A new pathway that regulates 53BP1 stability implicates Cathepsin L and vitamin D in DNA repair

Genomic instability due to telomere dysfunction and defective repair of DNA double‐strand breaks (DSBs) is an underlying cause of ageing‐related diseases. 53BP1 is a key factor in DNA DSBs repair and its deficiency is associated with genomic instability and cancer progression. Here, we uncover a novel pathway regulating the stability of 53BP1. We demonstrate an unprecedented role for the cysteine protease Cathepsin L (CTSL) in the degradation of 53BP1. Overexpression of CTSL in wild‐type fibroblasts leads to decreased 53BP1 protein levels and changes in its cellular distribution, resulting in defective repair of DNA DSBs. Importantly, we show that the defects in DNA repair associated with 53BP1 deficiency upon loss of A‐type lamins are due to upregulation of CTSL. Furthermore, we demonstrate that treatment with vitamin D stabilizes 53BP1 and promotes DNA DSBs repair via inhibition of CTSL, providing an as yet unsuspected link between vitamin D action and DNA repair.
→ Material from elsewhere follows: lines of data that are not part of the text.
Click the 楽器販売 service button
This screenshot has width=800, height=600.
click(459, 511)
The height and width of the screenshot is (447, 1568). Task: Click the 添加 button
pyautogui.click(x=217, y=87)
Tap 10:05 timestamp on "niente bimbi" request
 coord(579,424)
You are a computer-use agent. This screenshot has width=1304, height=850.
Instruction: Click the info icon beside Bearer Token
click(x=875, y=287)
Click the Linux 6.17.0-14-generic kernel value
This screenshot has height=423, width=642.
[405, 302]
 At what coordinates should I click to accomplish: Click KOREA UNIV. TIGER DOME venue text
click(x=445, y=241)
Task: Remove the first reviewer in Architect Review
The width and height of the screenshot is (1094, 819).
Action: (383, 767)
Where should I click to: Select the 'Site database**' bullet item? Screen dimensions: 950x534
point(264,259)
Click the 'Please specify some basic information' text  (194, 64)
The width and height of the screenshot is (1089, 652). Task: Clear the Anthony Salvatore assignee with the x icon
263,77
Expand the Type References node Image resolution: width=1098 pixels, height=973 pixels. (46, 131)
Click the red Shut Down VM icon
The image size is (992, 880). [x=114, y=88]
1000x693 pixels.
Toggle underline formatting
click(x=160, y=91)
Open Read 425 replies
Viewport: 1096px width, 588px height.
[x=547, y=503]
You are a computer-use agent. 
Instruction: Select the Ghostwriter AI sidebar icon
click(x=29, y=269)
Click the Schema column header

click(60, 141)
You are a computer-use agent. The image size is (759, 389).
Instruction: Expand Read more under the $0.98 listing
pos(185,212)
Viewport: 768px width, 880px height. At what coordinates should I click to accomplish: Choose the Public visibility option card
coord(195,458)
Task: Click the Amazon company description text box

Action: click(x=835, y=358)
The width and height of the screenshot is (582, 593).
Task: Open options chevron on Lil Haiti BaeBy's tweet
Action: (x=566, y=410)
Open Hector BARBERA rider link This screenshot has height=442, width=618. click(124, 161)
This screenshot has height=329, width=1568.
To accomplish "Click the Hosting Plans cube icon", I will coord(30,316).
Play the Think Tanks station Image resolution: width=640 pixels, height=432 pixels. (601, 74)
Given that CTSL upregulation is a hallmark of cancer and progeria, regulation of this pathway could be of great therapeutic significance for these diseases. Earlier work implicated the DNA repair factor 53BP1 in laminopathy‐linked genome stability and progeria phenotypes. Lamin A loss is now shown to cause 53BP1 proteolysis through Cathepsin L, which can be counteracted by vitamin D—thus offering therapeutic potential in these situations.